Comportamientos como estos lo único que evidencia es que la política se traduce en una arena de lucha entre personas que discuten o debaten sobre el virtuosismo o los defectos de las plataformas políticas, sino que se trata de una guerra entre los sujetos, una guerra que no tarda en desembarcar en los programas de espectáculos, armando así una gran guerra mediáticas que muchas veces termina en la justicia bajo la carátula “Calumnias” o “Injurias”.
Los estudios de la lógica forma –entendida como disciplina- ha demostrado que cuando los individuos no tienen seguridad sobre su discurso o se interiorizan en que el discurso del otro es extremadamente mejor que el de ellos, su única salida es el ataque personal, esta práctica ha recibido el nombre de falacia ad hominen. Entonces, la historia contemporánea argentina resulta ser la historia de la falacia ad hominen, de hombres y mujeres con conductas maquiavélicas –el fin justifica los medios- y con claras ambiciones de poder.

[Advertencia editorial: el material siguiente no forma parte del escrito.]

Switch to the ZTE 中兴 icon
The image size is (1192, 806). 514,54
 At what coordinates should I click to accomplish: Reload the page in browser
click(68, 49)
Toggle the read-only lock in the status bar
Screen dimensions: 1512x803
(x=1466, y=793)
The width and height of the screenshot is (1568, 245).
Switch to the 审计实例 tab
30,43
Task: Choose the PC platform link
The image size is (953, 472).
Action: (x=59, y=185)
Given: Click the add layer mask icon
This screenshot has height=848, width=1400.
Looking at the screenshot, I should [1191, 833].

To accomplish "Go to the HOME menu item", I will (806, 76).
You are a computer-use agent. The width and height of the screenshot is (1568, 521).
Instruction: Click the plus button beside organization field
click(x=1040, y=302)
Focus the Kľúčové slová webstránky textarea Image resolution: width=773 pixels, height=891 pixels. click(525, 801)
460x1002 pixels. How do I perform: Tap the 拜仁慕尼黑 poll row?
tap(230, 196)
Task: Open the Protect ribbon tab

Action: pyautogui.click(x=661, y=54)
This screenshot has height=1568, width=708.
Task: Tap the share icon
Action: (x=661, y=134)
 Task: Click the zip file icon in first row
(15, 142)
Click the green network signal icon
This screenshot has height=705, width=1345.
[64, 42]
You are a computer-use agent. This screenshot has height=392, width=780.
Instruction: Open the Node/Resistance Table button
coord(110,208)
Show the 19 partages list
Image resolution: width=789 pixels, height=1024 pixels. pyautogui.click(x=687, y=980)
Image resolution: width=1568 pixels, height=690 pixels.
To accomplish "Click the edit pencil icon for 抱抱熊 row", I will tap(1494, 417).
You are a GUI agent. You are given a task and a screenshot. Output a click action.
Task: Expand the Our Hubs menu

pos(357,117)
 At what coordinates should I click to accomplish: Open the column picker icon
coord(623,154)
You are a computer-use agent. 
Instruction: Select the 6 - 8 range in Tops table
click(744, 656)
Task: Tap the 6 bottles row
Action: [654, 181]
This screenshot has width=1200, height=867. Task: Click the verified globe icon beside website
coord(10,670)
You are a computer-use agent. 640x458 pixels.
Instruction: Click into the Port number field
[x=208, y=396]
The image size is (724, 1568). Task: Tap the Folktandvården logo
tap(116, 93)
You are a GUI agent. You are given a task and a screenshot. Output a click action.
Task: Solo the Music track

Lo que inicialmente fue pensado para subsanar los daños del rosismo, en largo plazo se tradujo en la decadencia del sistema político argentino, en la destrucción del poder por el poder mismo, en candidatos que son la figura principal y única de sus partidos políticos, candidatos que son presidentes de sus partidos políticos, candidatos que poseen a un séquito de personas girando a su alrededor. Esto permite concluir en una sola cosa, no hay escisión entre el partido político y la figura del candidato, porque el candidato es el partido político y el partido político es el candidato.
Estas son imágenes que se proyectan a través de los siglos, es la conexión entre aquella solución del siglo XIX y la decadencia del siglo XXI. Aquí no se trata de juzgar a Alberdi porque como habitante del siglo que nos aqueja no conocemos la realidad contextual y las vivencias internas que generaron en el tucumano idear este sistema, de lo único que somos capaces es de reconocer que la solución buscaba erradicar los vestigios de El Restaurador de la Leyes, y dar paso a un Estado.
No podemos juzgar a los hombres de la historia del pasado porque no conocemos sus motivos, pero si podemos someter a análisis y a juicio los actos de los hombres y mujeres de nuestro presente, y de los hombres y mujeres que pretenden gobernarnos, pero que en realidad lo único en lo que piensan es en cómo obtener ese poder y como poder renovarlo en la próxima elección.
La decadencia del poder y de las instituciones se encuentra en el poder mismo, y en el ejercicio que de él se realiza. Lo increíble es como algo tan abstracto como el poder puede derivar en una surte de guerra del todos contra todos, en un estado de naturaleza al mejor estilo de Hobbes.